**PROBLEM TO SOLVE**: From the first line to the last, restate the data word for word.
▶
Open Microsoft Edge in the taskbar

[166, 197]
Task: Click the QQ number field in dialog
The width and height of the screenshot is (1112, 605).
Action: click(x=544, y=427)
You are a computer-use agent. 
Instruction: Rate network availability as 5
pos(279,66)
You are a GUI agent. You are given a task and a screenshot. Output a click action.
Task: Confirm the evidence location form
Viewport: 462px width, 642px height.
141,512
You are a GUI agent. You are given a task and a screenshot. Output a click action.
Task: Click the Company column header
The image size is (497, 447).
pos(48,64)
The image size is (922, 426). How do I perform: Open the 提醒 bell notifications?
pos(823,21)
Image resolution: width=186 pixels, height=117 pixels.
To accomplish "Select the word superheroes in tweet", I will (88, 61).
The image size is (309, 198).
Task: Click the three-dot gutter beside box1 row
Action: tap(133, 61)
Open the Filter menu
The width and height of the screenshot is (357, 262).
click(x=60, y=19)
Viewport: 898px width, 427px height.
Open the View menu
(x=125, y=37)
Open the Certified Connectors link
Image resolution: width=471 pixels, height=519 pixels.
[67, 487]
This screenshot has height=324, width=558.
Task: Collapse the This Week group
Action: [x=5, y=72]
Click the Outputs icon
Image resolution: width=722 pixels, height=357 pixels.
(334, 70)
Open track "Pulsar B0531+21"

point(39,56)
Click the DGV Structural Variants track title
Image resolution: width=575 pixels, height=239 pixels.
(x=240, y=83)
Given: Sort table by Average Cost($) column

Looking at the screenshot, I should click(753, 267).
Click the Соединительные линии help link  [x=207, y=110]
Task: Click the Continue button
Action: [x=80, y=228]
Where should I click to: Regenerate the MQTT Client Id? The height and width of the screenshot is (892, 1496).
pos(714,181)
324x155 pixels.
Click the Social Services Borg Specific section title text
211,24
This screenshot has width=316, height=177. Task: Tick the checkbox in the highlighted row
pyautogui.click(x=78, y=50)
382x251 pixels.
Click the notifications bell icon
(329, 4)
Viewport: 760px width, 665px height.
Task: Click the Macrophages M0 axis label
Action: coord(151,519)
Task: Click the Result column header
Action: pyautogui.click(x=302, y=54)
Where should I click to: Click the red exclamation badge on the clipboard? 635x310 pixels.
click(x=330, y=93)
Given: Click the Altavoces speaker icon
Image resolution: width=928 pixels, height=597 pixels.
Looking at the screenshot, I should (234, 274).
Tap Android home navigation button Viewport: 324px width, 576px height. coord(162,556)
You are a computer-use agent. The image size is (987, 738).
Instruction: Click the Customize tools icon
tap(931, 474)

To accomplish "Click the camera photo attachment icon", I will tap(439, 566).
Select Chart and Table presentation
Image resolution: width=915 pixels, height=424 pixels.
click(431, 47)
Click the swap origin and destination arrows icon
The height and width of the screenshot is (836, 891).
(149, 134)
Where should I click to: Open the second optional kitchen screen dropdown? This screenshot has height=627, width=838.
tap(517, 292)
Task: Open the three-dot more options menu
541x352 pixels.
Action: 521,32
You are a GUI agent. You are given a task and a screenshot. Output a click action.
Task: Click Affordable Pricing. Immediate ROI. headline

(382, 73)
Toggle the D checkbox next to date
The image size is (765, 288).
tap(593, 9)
◀
**RESULT FOR THIS EXERCISE**:
Open Microsoft Edge in the taskbar

[166, 197]
Task: Click the QQ number field in dialog
The width and height of the screenshot is (1112, 605).
Action: click(x=544, y=427)
You are a computer-use agent. 
Instruction: Rate network availability as 5
pos(279,66)
You are a GUI agent. You are given a task and a screenshot. Output a click action.
Task: Confirm the evidence location form
Viewport: 462px width, 642px height.
141,512
You are a GUI agent. You are given a task and a screenshot. Output a click action.
Task: Click the Company column header
The image size is (497, 447).
pos(48,64)
The image size is (922, 426). How do I perform: Open the 提醒 bell notifications?
pos(823,21)
Image resolution: width=186 pixels, height=117 pixels.
To accomplish "Select the word superheroes in tweet", I will (88, 61).
The image size is (309, 198).
Task: Click the three-dot gutter beside box1 row
Action: tap(133, 61)
Open the Filter menu
The width and height of the screenshot is (357, 262).
click(x=60, y=19)
Viewport: 898px width, 427px height.
Open the View menu
(x=125, y=37)
Open the Certified Connectors link
Image resolution: width=471 pixels, height=519 pixels.
[67, 487]
This screenshot has height=324, width=558.
Task: Collapse the This Week group
Action: [x=5, y=72]
Click the Outputs icon
Image resolution: width=722 pixels, height=357 pixels.
(334, 70)
Open track "Pulsar B0531+21"

point(39,56)
Click the DGV Structural Variants track title
Image resolution: width=575 pixels, height=239 pixels.
(x=240, y=83)
Given: Sort table by Average Cost($) column

Looking at the screenshot, I should click(753, 267).
Click the Соединительные линии help link  [x=207, y=110]
Task: Click the Continue button
Action: [x=80, y=228]
Where should I click to: Regenerate the MQTT Client Id? The height and width of the screenshot is (892, 1496).
pos(714,181)
324x155 pixels.
Click the Social Services Borg Specific section title text
211,24
This screenshot has width=316, height=177. Task: Tick the checkbox in the highlighted row
pyautogui.click(x=78, y=50)
382x251 pixels.
Click the notifications bell icon
(329, 4)
Viewport: 760px width, 665px height.
Task: Click the Macrophages M0 axis label
Action: coord(151,519)
Task: Click the Result column header
Action: pyautogui.click(x=302, y=54)
Where should I click to: Click the red exclamation badge on the clipboard? 635x310 pixels.
click(x=330, y=93)
Given: Click the Altavoces speaker icon
Image resolution: width=928 pixels, height=597 pixels.
Looking at the screenshot, I should (234, 274).
Tap Android home navigation button Viewport: 324px width, 576px height. coord(162,556)
You are a computer-use agent. The image size is (987, 738).
Instruction: Click the Customize tools icon
tap(931, 474)

To accomplish "Click the camera photo attachment icon", I will tap(439, 566).
Select Chart and Table presentation
Image resolution: width=915 pixels, height=424 pixels.
click(431, 47)
Click the swap origin and destination arrows icon
The height and width of the screenshot is (836, 891).
(149, 134)
Where should I click to: Open the second optional kitchen screen dropdown? This screenshot has height=627, width=838.
tap(517, 292)
Task: Open the three-dot more options menu
541x352 pixels.
Action: 521,32
You are a GUI agent. You are given a task and a screenshot. Output a click action.
Task: Click Affordable Pricing. Immediate ROI. headline

(382, 73)
Toggle the D checkbox next to date
The image size is (765, 288).
tap(593, 9)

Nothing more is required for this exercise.